As a specialized law firm, we offer comprehensive support in all aspects of DaaS contracts:
Due diligence and preliminary investigation
Before entering into a DaaS contract, we conduct a thorough preliminary investigation of:
- The legal status and origin of the datasets offered
- Data quality and reliability
- Potential privacy and compliance risks.
- The reputation and financial stability of the provider
- Comparison with market standards and best practices
Contract review and negotiation
Our specialists analyze, review and negotiate DaaS contracts with an eye for:
- Complete and clear specification of services
- Balanced liability arrangements
- Adequate security and privacy measures.
- Market-based pricing structures and SLAs
- Flexibility for future needs
Compliance and risk management
We guide the implementation of DaaS services with advice on:
- Compliance with relevant laws and regulations
- Privacy impact analyses (DPIAs) for DaaS implementations
- Embedding in existing governance structures
- Employee training and awareness
- Ongoing monitoring of compliance risks
Dispute resolution and escalation management
When problems arise, we offer strategic advice and support on:
- Interpretation of contractual provisions
- Damage control for data quality problems
- Negotiation of remedial measures
- Formal dispute resolution
- Exit process support
Conclusion: DaaS contracts in the era of European data legislation
European data legislation, consisting of the Data Governance Act and the Data Act, marks a new era for data contracts in general and DaaS contracts in particular.
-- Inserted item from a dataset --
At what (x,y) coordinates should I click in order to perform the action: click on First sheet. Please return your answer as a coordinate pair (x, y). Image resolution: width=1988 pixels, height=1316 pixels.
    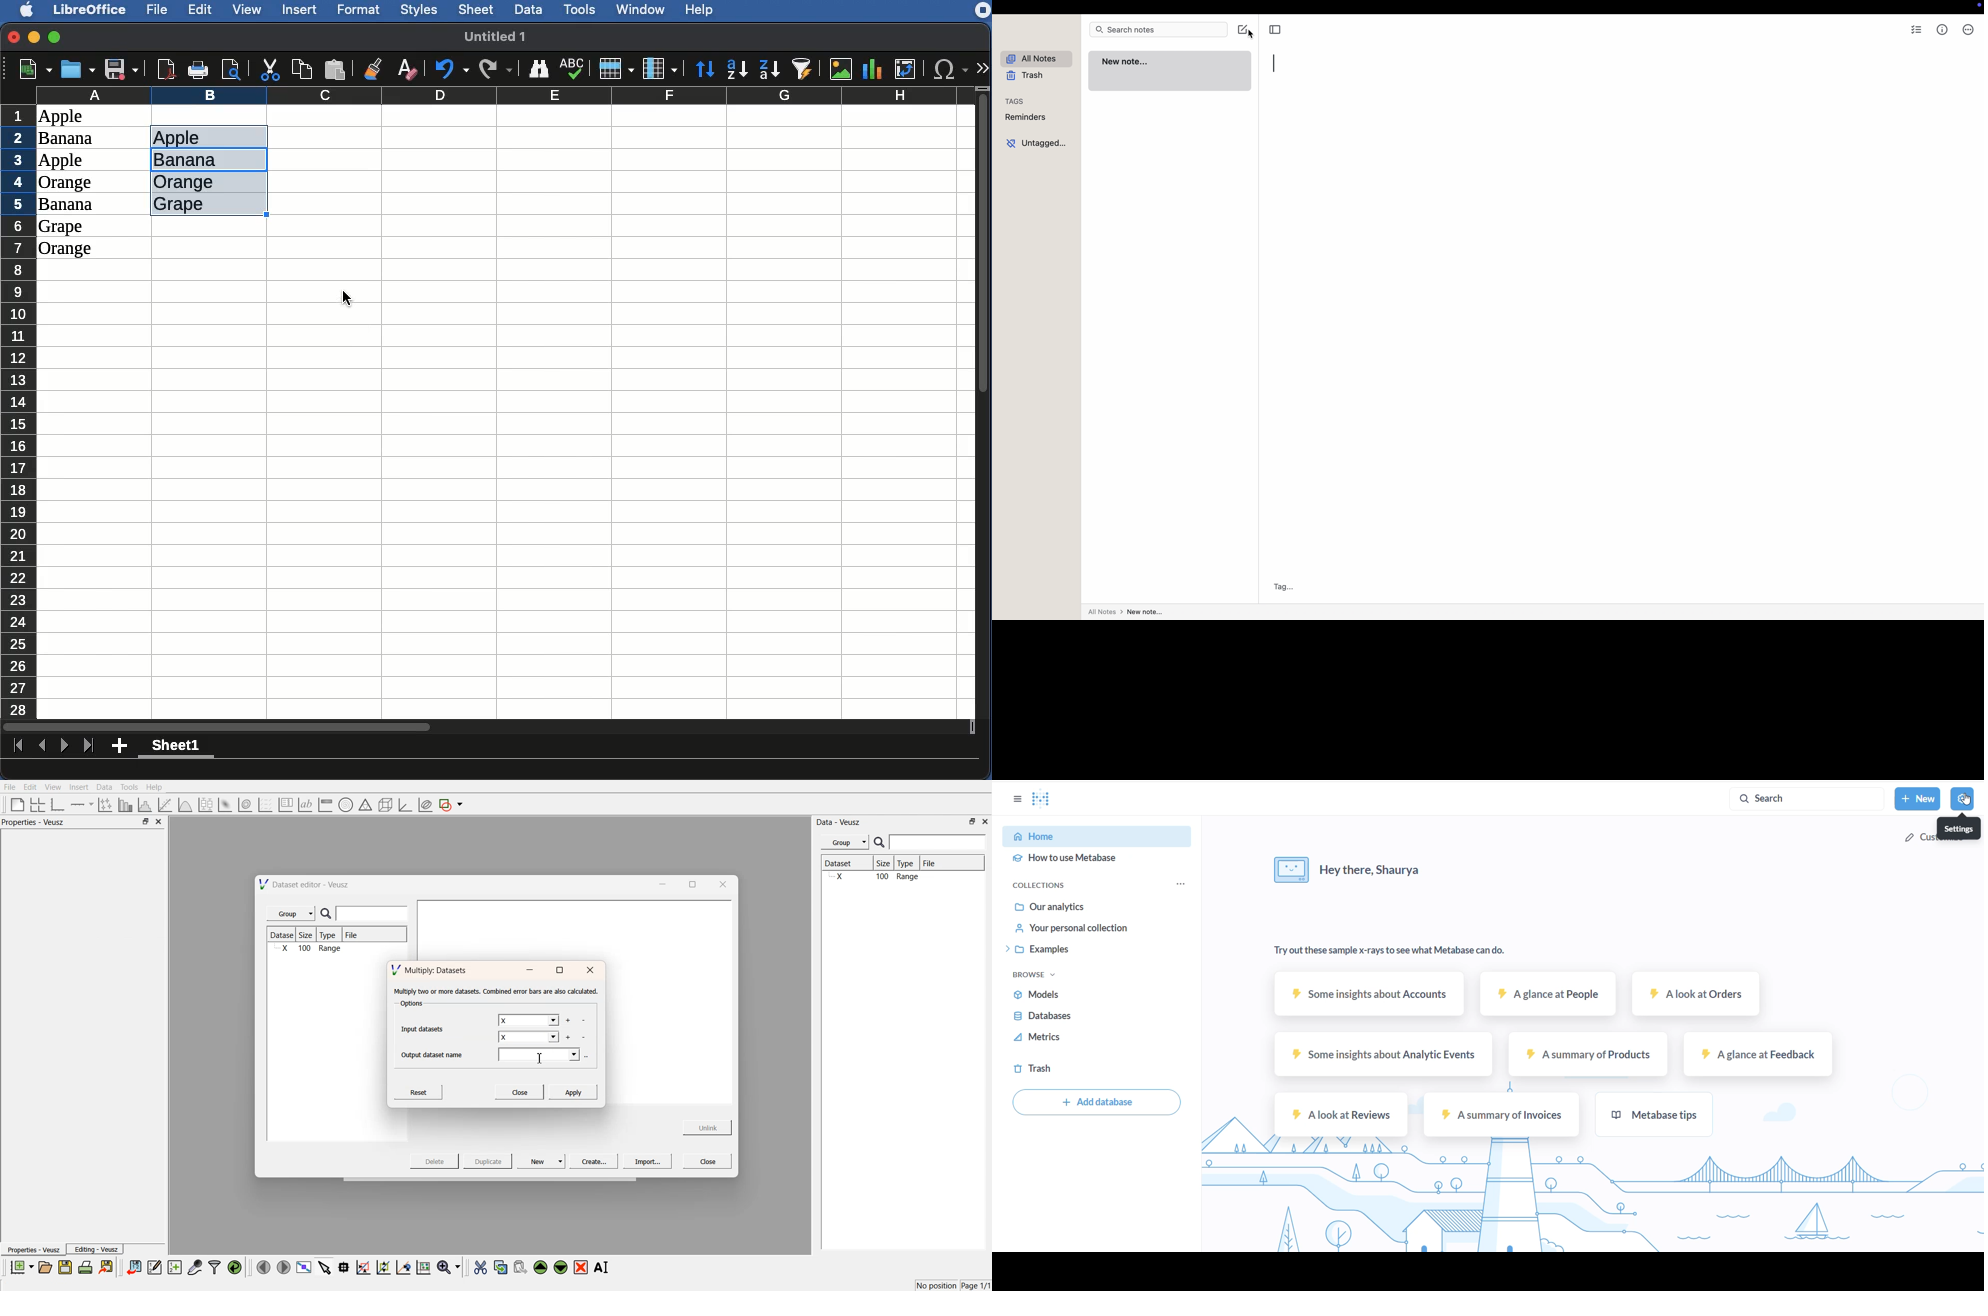
    Looking at the image, I should click on (15, 746).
This legislation brings fundamental changes to how data is shared, used and managed within the EU.
For DaaS providers, this means revising their services and contractual models to comply with:
- New commitments - Including transparency, data portability and fair terms and conditions
- New user rights - Such as the right to access data and share with third parties
- New roles and responsibilities - Including specific rules for data intermediaries
- New restrictions - Such as prohibited contractual practices and barriers to data portability
For DaaS users, the new legislation offers opportunities and protections:
- Stronger negotiating position - Thanks to legal protection against unfair terms
- Better control over data - Through the new access and portability rights
- More transparency - On data use, origin and quality
- Better protection - Against lock-in and disproportionate dependence on providers
Successfully navigating this new legal landscape requires a thorough understanding of both the technical and legal aspects of DaaS. By seeking legal advice early, both providers and users can take full advantage of DaaS opportunities while mitigating risks and remaining compliant with the law.
Our law firm combines in-depth knowledge of European data law with practical experience in data-focused contracts. We assist both DaaS providers and users in reviewing existing contracts and drafting new agreements that fully comply with the DGA and the Data Act.